*** Begin section ***
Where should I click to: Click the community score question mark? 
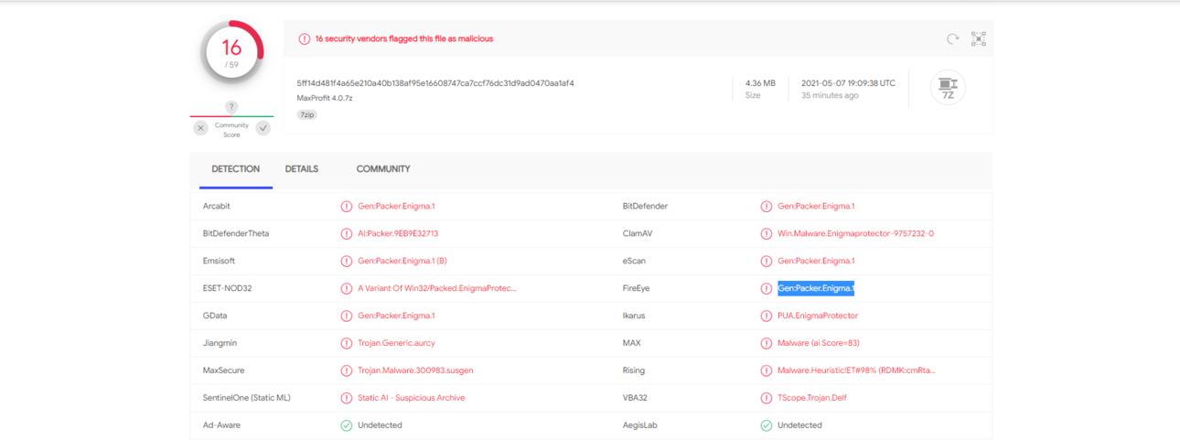[x=231, y=107]
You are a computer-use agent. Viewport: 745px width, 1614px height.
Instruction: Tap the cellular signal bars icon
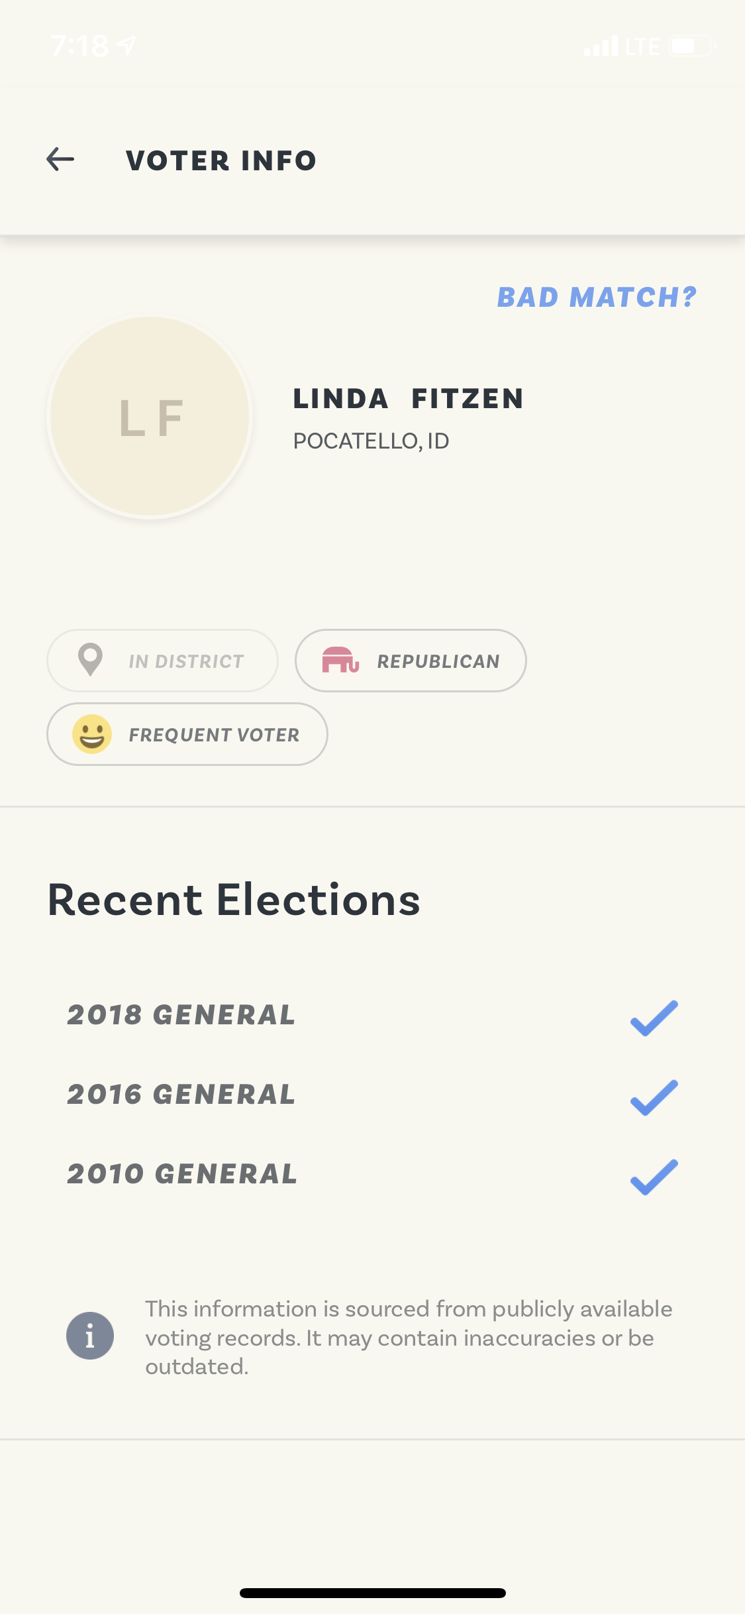coord(601,46)
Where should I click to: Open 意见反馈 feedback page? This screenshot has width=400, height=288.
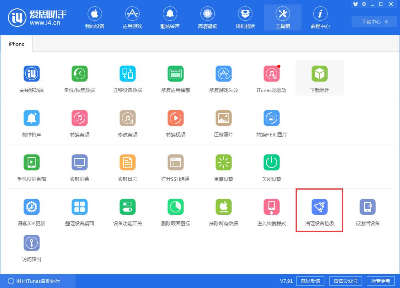pos(310,281)
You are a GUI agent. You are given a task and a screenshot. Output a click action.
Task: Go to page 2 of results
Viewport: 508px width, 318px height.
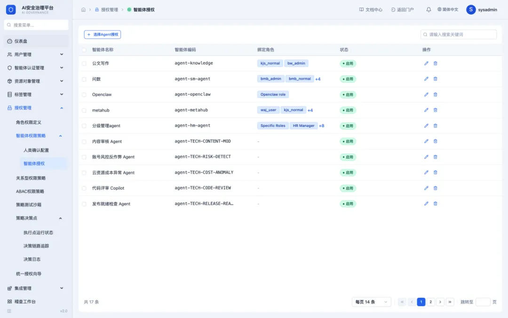click(430, 302)
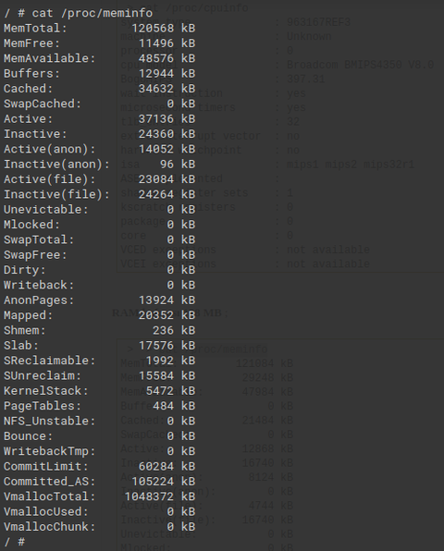Click the Buffers 12944 kB line
This screenshot has width=444, height=551.
pos(100,73)

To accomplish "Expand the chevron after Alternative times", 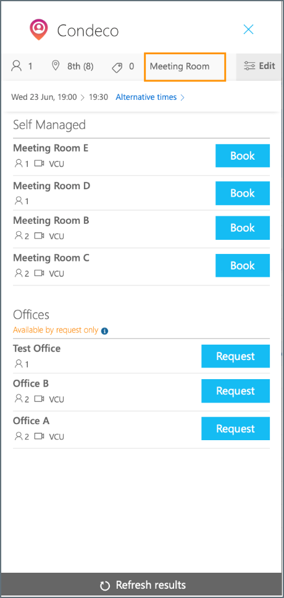I will coord(182,97).
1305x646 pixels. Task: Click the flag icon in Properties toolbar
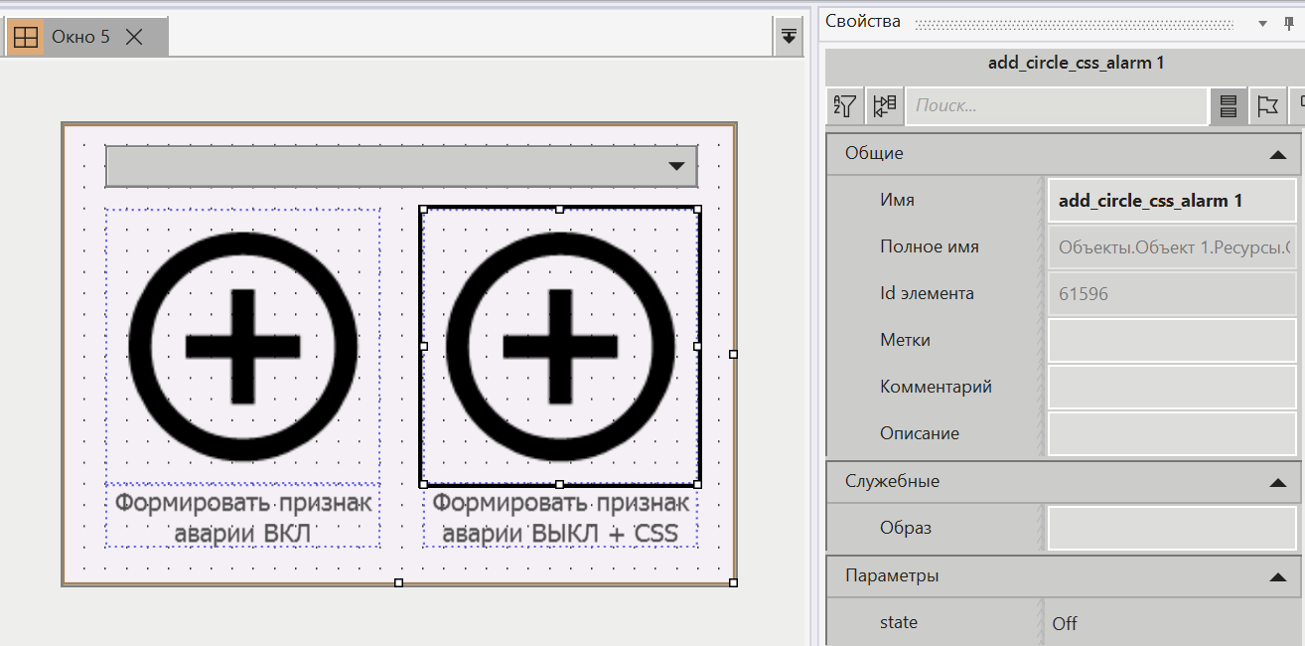pyautogui.click(x=1268, y=105)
*** End section ***
- What needs to be done
When every line of the listing has been checked for the string "agent", give only the number of lines that contain it.

- Response box
2